A colorful spectrum like the one at the top of this page can rightly be called a “fingerprint of a star.” Spectra like this one reveal the composition, temperature, and movement of stars. In the past, only professionals had the skill and equipment to study spectra. Recently, the cost and complexity of the necessary hardware and software has dropped enormously. Today, you can easily study the spectra of stars and planets with a minimum of expense. If you have a telescope and a CCD camera (even a webcam or DSLR), then all you need is an inexpensive Star Analyser grating and the RSpec software. It’s an exciting pursuit. We invite you to join the growing number of amateur astronomers who have discovered the thrilling adventure of spectroscopy!
We’re pleased to announce that Sky & Telescope Magazine has given the RSpec software their “Hot Product 2012″ award for product excellence.
Earlier this year, Tom Field, the author of RSpec, was also interviewed by Sky & Telescope Magazine. Click on the image below to view a short video where he explains how to get started and the wonderful results you can get on a small backyard telescope. Dark skies and big telescopes aren’t necessary! You can probably get great spectra with your current setup, even from the suburbs.

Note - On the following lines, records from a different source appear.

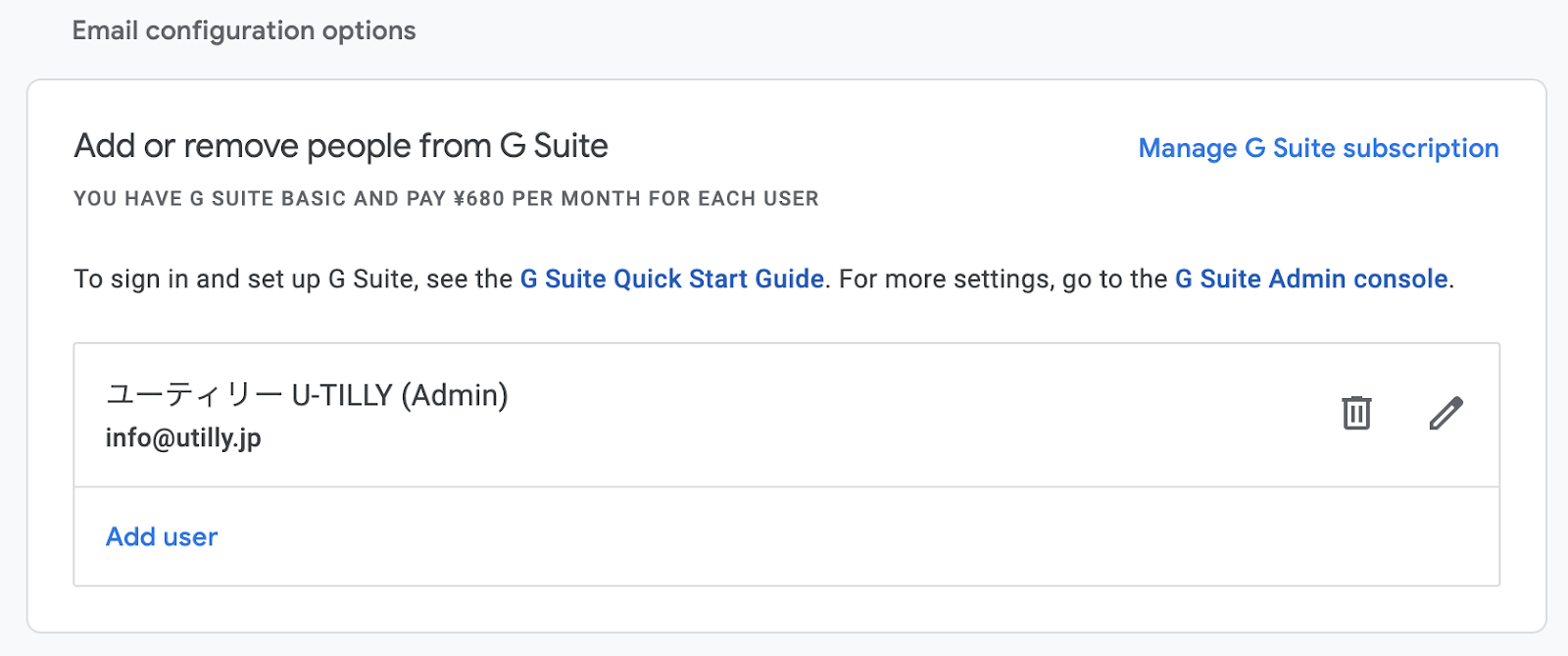Click the 'G Suite' text in the card title
This screenshot has height=656, width=1568.
pos(554,147)
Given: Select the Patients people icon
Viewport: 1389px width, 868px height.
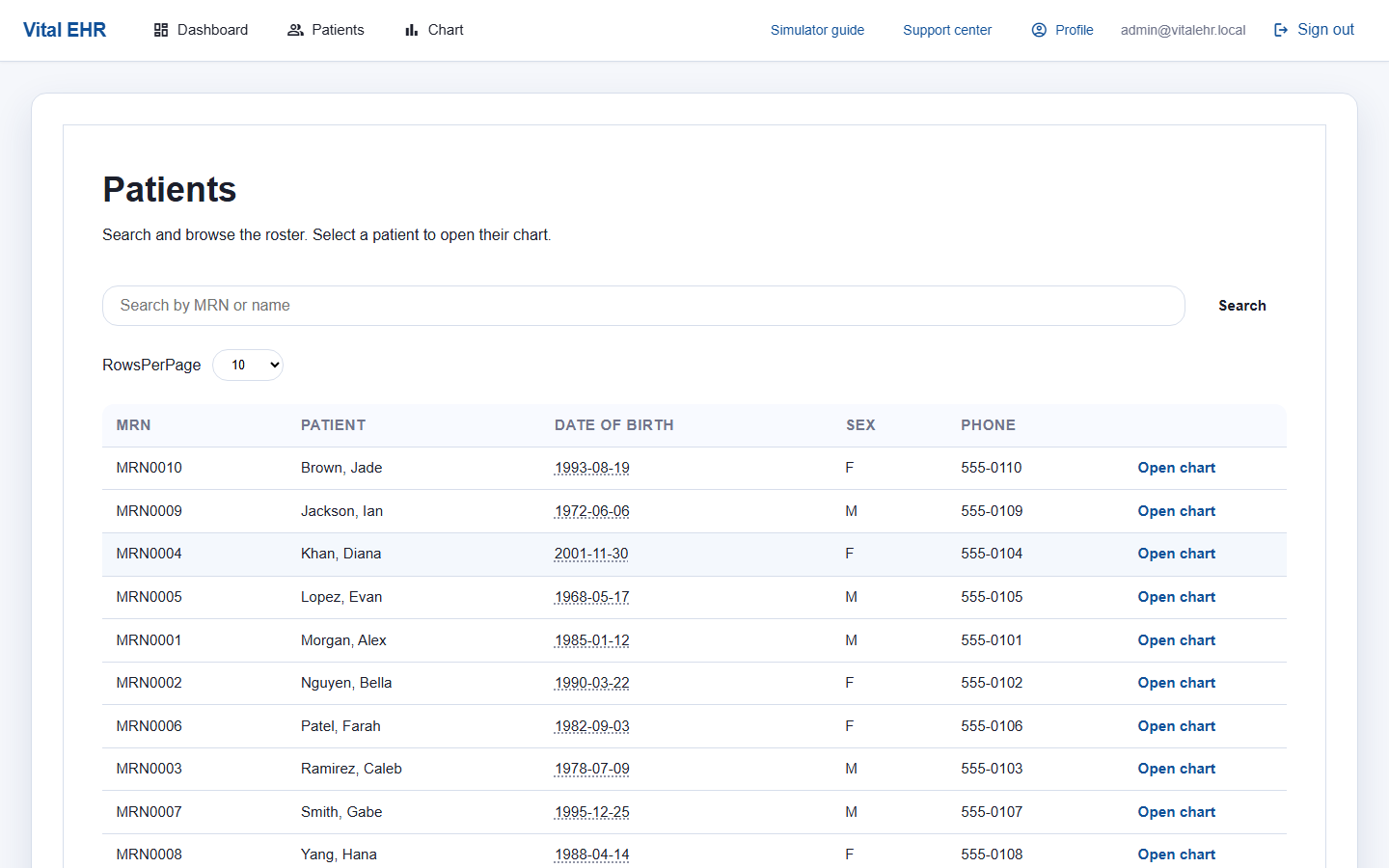Looking at the screenshot, I should pos(295,30).
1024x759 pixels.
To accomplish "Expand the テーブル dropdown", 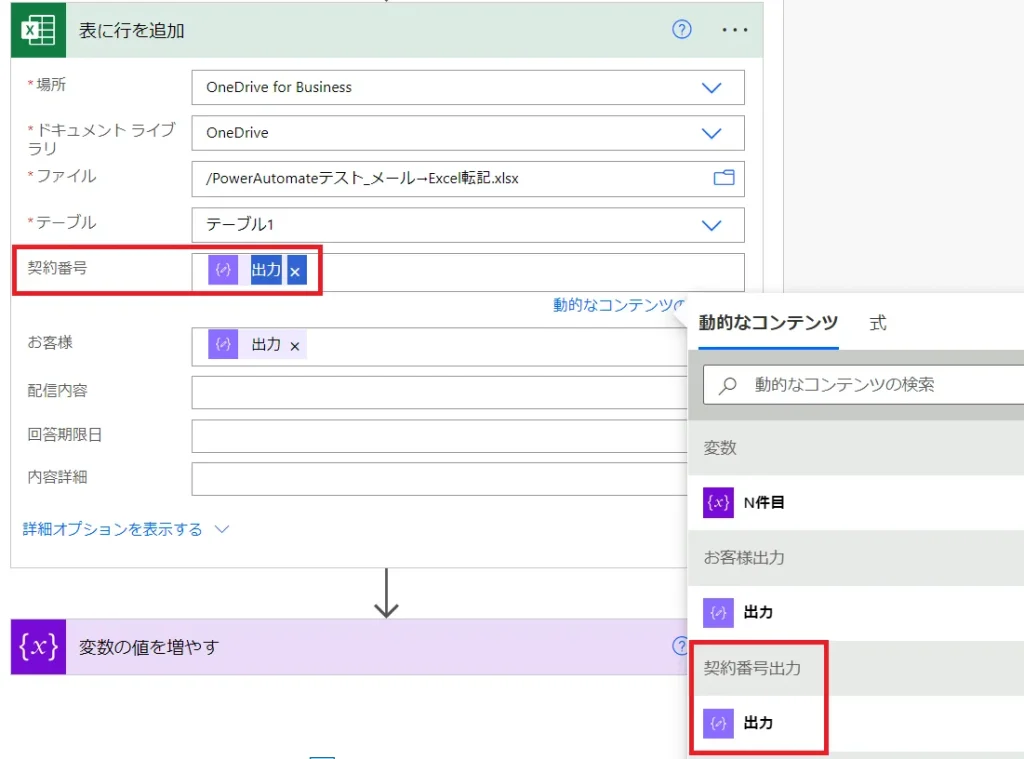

RSpec is a program that enables you to rapidly go from a raw spectrum to a calibrated profile graph – in real-time. Now you can see a star or planet’s spectrum graph instantly, right at your telescope! No more waiting until later to see if you got the spectrum you hoped for.
Getting started in spectroscopy is easy. With either a Star Analyser (available from us here) or Rainbow Optics Star Spectroscope grating attached to almost any camera or telescope, you’ll be able to easily see the spectra of distant stars. You can even use an unguided DSLR camera — no telescope needed.

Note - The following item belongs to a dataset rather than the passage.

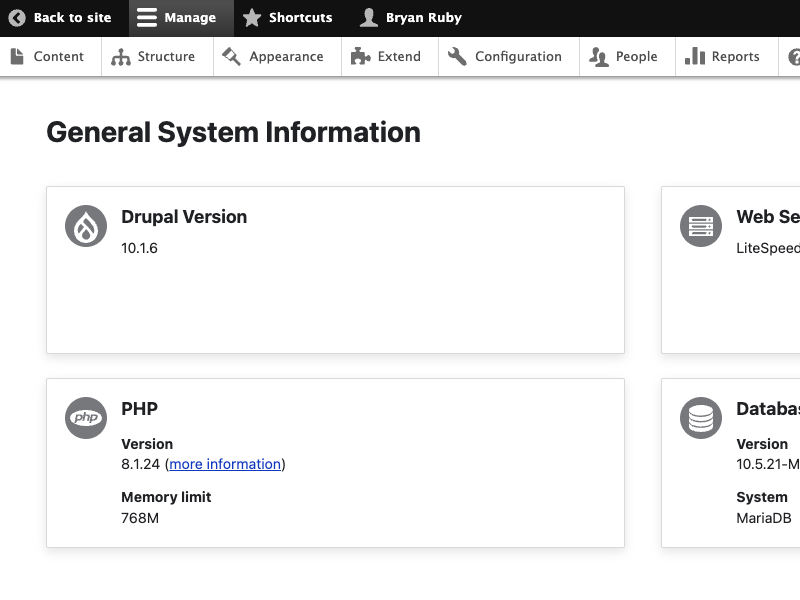This screenshot has width=800, height=600.
Task: Click the 768M memory limit value
Action: pos(140,518)
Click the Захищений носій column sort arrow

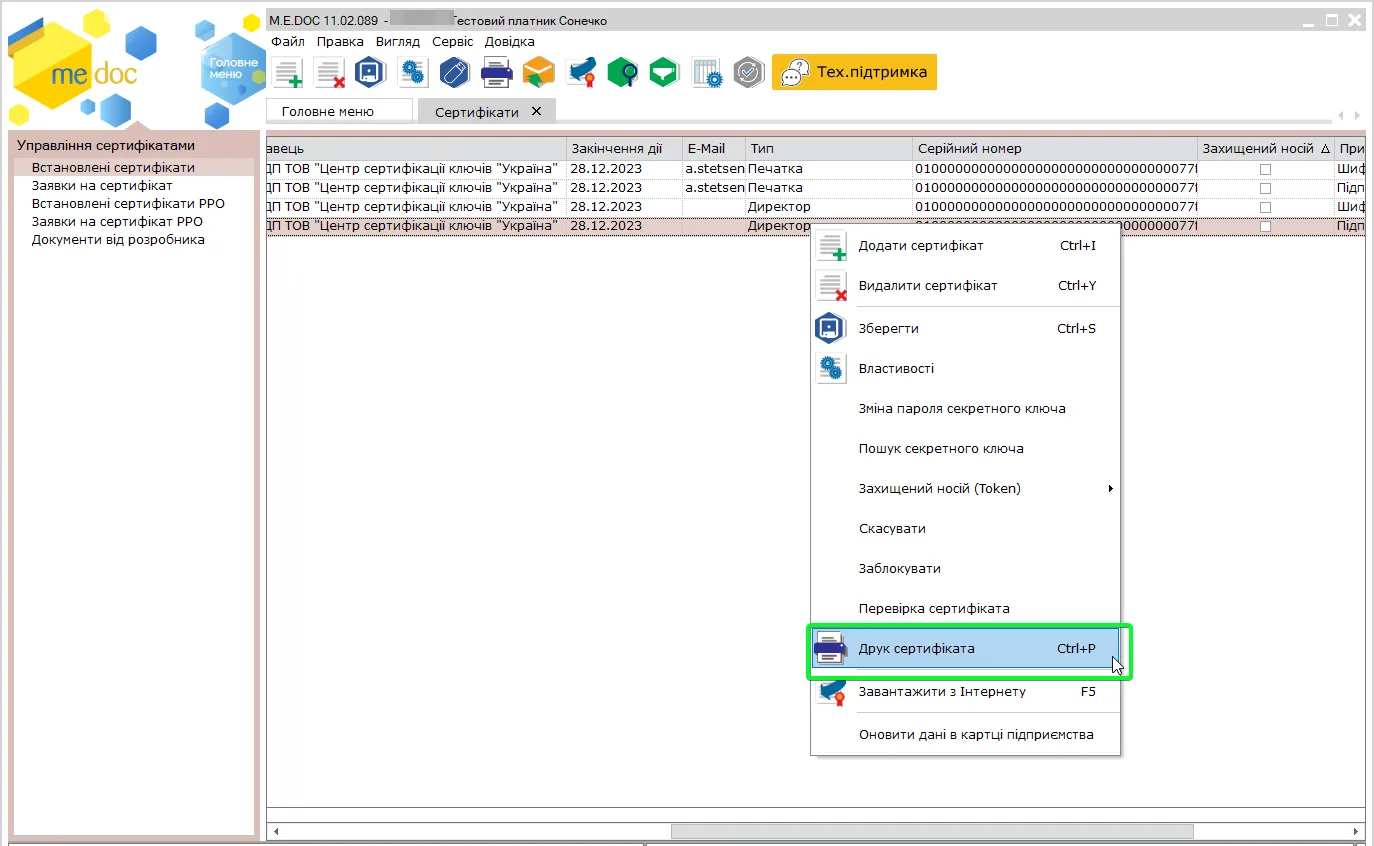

Don’t take our word for it — the video below shows the spectra of a bright star taken at 5 frames/second using just a video camera!
For many years, creating an astronomical profile graph from a spectrum was a painful trial-and-error process. But, now, because RSpec displays your profile graph immediately, these kinds of problems no long occur:
And, frankly, no one likes the morning after! Astronomy is supposed to be fun! But, old-fashioned work-flow made it a struggle to convert your images to calibrated spectra. Now, with RSpec, you can go from a raw image to a calibrated profile graph in a few seconds!
Click on the image below to watch a one-minute video that shows a live spectrum in RSpec:
Want to see what else you can do in spectroscopy? Check out our Sample Project page.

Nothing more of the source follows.